What the task asks = Scan the data for lines with "agent" and report the count by itself.

::::::::

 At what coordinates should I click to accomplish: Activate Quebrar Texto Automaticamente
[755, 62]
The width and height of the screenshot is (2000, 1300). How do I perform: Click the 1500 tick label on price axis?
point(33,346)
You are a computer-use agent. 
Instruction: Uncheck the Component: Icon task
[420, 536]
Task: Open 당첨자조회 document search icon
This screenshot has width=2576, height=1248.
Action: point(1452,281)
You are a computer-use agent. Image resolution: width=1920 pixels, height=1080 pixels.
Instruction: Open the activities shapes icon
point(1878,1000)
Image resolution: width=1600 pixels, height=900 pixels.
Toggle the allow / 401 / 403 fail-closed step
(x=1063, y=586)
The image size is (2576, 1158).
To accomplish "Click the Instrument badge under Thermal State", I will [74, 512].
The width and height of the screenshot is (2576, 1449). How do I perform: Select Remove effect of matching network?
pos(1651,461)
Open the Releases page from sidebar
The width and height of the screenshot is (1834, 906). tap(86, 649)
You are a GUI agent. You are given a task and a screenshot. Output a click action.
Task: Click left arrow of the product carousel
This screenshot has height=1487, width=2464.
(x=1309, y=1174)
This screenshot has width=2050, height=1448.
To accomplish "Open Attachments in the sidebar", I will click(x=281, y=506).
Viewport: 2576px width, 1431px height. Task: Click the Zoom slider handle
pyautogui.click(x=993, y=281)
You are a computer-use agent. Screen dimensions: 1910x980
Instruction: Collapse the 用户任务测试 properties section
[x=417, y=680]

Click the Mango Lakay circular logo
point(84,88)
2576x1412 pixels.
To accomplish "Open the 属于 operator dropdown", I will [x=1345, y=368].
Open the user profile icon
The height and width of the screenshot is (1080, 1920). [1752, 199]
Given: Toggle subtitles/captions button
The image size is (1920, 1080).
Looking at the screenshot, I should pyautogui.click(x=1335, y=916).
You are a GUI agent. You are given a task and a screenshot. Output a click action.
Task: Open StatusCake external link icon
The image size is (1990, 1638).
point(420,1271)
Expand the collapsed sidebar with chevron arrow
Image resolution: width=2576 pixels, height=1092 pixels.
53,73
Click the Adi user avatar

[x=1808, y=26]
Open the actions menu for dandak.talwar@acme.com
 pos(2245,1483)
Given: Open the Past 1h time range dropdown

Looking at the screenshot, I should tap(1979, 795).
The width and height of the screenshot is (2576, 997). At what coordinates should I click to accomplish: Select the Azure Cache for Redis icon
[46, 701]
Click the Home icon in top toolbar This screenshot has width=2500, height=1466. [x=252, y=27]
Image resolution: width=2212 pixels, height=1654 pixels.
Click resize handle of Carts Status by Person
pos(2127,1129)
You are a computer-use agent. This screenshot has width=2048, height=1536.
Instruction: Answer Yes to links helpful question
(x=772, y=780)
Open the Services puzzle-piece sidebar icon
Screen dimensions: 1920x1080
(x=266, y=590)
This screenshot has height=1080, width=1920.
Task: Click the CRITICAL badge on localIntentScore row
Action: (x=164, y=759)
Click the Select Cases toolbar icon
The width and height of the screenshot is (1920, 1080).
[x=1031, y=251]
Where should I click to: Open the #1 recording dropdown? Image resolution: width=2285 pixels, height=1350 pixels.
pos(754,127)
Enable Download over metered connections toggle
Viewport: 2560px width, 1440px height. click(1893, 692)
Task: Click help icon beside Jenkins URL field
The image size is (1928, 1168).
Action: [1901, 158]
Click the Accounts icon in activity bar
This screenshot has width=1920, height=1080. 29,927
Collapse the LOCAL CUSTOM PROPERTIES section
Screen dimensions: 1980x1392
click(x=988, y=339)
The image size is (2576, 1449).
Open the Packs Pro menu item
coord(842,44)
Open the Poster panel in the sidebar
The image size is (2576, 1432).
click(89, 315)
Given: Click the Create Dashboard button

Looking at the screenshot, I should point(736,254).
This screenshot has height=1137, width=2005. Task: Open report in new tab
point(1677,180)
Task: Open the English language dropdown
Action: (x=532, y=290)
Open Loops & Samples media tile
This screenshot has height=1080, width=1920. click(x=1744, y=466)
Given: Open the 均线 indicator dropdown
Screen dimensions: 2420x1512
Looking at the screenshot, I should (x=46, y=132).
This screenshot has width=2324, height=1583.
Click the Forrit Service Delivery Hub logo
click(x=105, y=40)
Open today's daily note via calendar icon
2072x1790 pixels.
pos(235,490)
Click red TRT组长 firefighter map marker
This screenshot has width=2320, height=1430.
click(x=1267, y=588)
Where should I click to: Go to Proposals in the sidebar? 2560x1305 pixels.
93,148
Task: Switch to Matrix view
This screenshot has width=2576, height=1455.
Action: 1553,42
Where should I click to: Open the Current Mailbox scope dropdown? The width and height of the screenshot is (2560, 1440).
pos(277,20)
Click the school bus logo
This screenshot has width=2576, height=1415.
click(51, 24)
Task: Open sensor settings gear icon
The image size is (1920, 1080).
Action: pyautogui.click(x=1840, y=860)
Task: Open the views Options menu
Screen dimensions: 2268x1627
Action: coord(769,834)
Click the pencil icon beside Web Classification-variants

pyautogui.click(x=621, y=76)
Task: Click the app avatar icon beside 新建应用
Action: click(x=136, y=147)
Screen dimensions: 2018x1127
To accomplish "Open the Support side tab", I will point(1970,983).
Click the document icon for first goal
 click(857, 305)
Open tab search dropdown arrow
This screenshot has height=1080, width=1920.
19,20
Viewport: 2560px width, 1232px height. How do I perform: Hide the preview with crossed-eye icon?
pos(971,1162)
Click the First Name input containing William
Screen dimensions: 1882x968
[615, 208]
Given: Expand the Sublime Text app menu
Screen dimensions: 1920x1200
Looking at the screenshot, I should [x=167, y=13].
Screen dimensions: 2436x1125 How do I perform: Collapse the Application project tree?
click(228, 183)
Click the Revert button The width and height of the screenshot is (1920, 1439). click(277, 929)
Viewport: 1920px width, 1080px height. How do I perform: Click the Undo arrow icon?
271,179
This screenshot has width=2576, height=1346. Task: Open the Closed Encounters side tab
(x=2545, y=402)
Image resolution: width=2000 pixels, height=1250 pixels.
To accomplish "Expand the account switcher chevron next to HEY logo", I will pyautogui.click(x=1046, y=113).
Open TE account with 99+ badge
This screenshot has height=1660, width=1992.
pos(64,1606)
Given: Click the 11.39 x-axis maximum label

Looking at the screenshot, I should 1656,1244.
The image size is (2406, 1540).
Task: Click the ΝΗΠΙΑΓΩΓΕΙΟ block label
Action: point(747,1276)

::::::::

Worked solution = 6